Tips to beat the holiday blahs

Holiday expectations seldom match picture-perfect get-togethers commonly portrayed in make-believe relationships on television. That doesn’t mean, however, that you can’t find joy during the most wonderful time of the year.

Sad woman looking through winter window

The holiday blues are normal

Even though the TV sitcoms and warm, fuzzy, feel-good movies often give unrealistic portrayals of the happy holiday family, that doesn’t have to mean a thumbs-down holiday season, says Charlotte Shoup Olsen, Kansas State University Research and Extension family systems specialist.

Few families go through life without experiencing the death of a family member or friend, divorce or disappointment such as the loss of a job, onset of an illness or concern about a child’s choices. For most people, however, it may still be possible to find joy in the holidays and anticipation of the new year.

“First, acknowledge the fact that you’re not alone. Everyone has ups and downs and will face challenges in life,” Olsen advises.

Grieve your losses

“Think of a disappointment for what it is: the loss of a dream,” Olsen says. “When a company downsizes and a career opportunity ends, a dream of success can be lost.

The same is true when a marriage ends, through death or divorce. “The hope and dream of a life together ends when a spouse dies or fails to honor what his or her spouse had considered a lifetime commitment,” adds Olsen. Mourning such losses is the first step in moving toward acceptance and personal growth.

Focus on goals, values and relationships

“To improve your outlook, think about your goals and values,” says Olsen. “Consider what you have accomplished and make time to be with persons who nurture and encourage you.”

If you want to improve relationships with others, be respectful, thoughtful and intentional. In everyday life, a willingness to try something new, rather than repeat behaviors that continue to produce the same outcome may be more likely to lead to success.

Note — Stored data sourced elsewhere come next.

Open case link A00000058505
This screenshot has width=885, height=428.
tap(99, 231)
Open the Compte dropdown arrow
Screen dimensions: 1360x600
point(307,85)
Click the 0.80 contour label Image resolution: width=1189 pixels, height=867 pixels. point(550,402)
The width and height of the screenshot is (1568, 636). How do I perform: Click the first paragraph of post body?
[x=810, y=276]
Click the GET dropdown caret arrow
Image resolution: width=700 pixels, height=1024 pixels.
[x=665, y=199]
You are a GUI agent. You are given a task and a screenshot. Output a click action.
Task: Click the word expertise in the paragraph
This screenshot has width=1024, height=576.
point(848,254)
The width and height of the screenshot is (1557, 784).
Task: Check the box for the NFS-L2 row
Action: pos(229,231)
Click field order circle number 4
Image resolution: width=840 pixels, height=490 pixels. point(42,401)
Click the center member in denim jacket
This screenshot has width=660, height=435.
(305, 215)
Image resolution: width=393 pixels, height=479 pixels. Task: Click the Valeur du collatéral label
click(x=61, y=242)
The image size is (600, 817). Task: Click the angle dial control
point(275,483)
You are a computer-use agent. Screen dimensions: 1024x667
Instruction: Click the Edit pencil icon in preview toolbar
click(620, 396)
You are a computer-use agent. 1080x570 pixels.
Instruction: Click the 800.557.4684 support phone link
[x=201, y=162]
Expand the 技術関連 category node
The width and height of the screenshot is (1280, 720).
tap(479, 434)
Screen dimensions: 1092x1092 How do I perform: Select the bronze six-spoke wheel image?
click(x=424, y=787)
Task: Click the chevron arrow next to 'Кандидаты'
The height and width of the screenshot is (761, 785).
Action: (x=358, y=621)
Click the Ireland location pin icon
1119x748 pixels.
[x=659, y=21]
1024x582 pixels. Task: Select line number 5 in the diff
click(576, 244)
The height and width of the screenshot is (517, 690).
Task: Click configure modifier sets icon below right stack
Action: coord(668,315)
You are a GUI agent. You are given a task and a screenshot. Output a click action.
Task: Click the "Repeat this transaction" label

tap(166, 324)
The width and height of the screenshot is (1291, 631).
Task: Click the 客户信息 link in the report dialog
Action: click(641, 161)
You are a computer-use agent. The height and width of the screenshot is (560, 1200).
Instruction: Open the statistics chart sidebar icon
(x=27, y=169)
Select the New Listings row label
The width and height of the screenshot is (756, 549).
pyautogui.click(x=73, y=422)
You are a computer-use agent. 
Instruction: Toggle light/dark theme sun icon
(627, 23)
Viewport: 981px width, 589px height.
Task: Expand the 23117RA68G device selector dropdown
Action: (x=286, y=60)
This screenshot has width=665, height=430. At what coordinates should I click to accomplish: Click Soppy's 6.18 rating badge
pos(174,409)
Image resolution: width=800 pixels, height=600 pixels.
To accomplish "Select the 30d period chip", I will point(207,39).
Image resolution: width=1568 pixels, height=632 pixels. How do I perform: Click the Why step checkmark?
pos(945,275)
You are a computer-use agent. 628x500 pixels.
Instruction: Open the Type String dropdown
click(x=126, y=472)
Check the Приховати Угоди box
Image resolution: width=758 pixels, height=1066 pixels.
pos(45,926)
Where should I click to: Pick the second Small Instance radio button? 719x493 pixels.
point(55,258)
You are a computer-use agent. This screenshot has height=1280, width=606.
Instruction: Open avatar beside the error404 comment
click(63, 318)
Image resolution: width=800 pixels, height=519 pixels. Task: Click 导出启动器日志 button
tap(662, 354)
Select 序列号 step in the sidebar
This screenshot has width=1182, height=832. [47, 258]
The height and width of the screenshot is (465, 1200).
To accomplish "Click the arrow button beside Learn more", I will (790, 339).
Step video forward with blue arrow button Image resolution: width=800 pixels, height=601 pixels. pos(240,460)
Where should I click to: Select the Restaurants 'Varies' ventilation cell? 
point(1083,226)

Suppose, for example, a sizable, but unexpected bill arrives in the mail. The spouse who opens the mail is concerned about the bill, but rather than rush angrily toward his or her spouse who is busy organizing the family’s meal, he or she waits until a time when daily stress eases and the couple will be able to talk calmly.

“Reach out. Look for ways to take the focus off yourself and focus on others,” Olsen says. “Adding some humor to your life also can be beneficial. A good laugh can lighten the mood. Celebrate the positive and skip the pity party.”

More information on managing relationships successfully is available at county and district K-State Research and Extension offices. Information is also available on the Web site: and click on “Home, Family and Youth.”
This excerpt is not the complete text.